IB Mathematics AHL 2.15 Solving inequalities AA HL Paper 3
Question
(a) Sketch the curve \(y = \left| {\ln x} \right| – \left| {\cos x} \right| – 0.1\) , \(0 < x < 4\) showing clearly the coordinates of the points of intersection with the x-axis and the coordinates of any local maxima and minima.
(b) Find the values of x for which \(\left| {\ln x} \right| > \left| {\cos x} \right| + 0.1\), \(0 < x < 4\) .
▶️Answer/Explanation
Markscheme
(a)
A1
Note: Award A1 for shape.
x-intercepts 0.354, 1.36, 2.59, 2.95 A2
Note: Award A1 for three correct, A0 otherwise.
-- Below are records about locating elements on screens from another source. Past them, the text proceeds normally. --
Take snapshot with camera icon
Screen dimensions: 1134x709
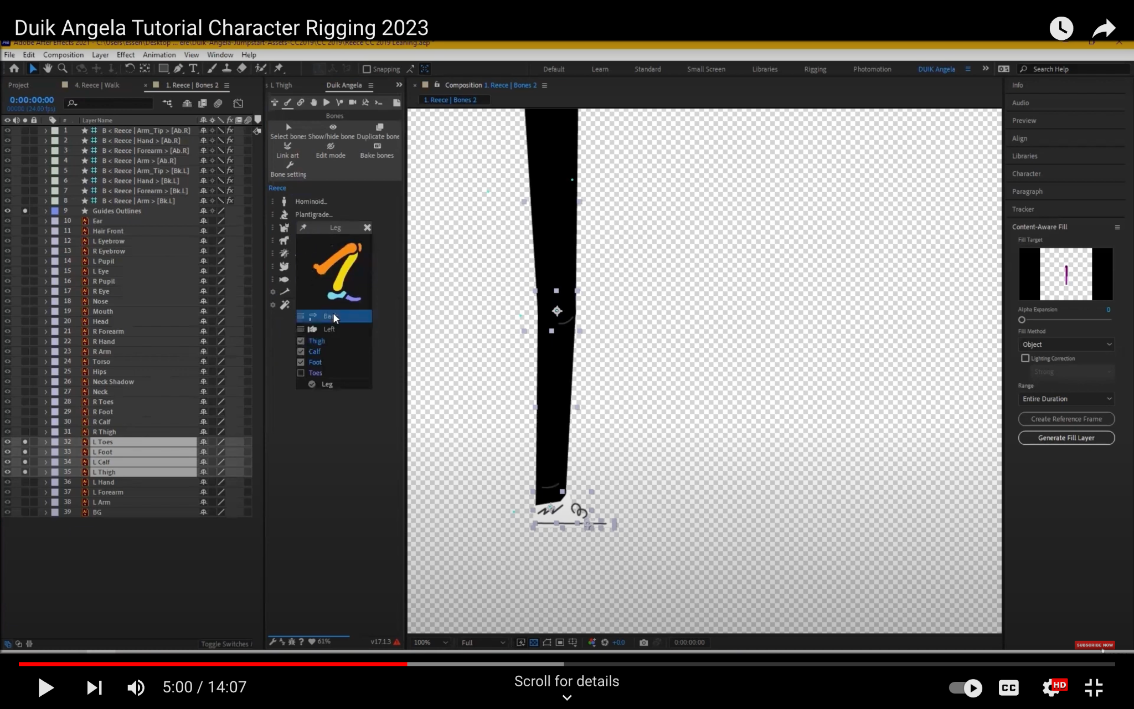point(643,643)

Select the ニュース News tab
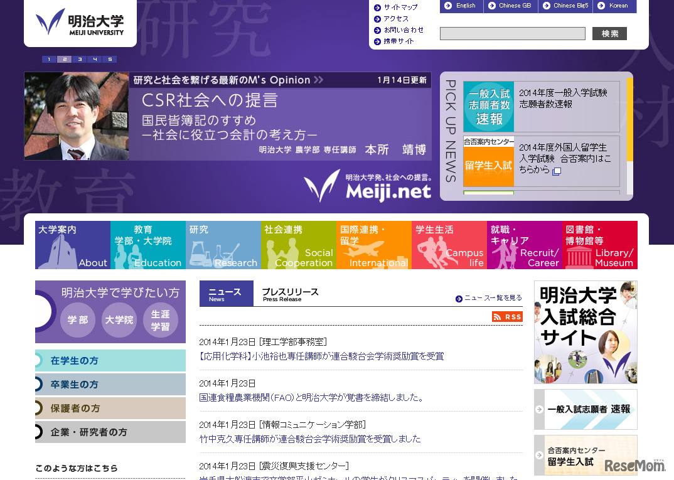[x=226, y=293]
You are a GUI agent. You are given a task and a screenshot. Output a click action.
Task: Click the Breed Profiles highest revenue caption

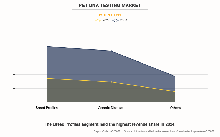(x=110, y=124)
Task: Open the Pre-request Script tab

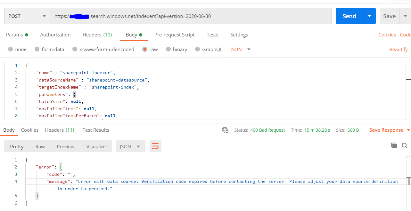Action: pos(174,35)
maximum = (1.57, 0.352) = \(\left( {\frac{\pi }{2},0.352} \right)\) A1
minimum = (1, – 0.640) and (2.77, – 0.0129) A1
(b) \(0 < x < 0.354,{\text{ }}1.36 < x < 2.59,{\text{ }}2.95 < x < 4\) A2
Note: Award A1 if two correct regions given.
[7 marks]
Examiners report
Solutions to this question were extremely disappointing with many candidates doing the sketch in degree mode instead of radian mode. The two adjacent intercepts at 2.59 and 2.95 were often missed due to an unsatisfactory window. Some sketches were so small that a magnifying glass was required to read some of the numbers; candidates would be well advised to draw sketches large enough to be easily read.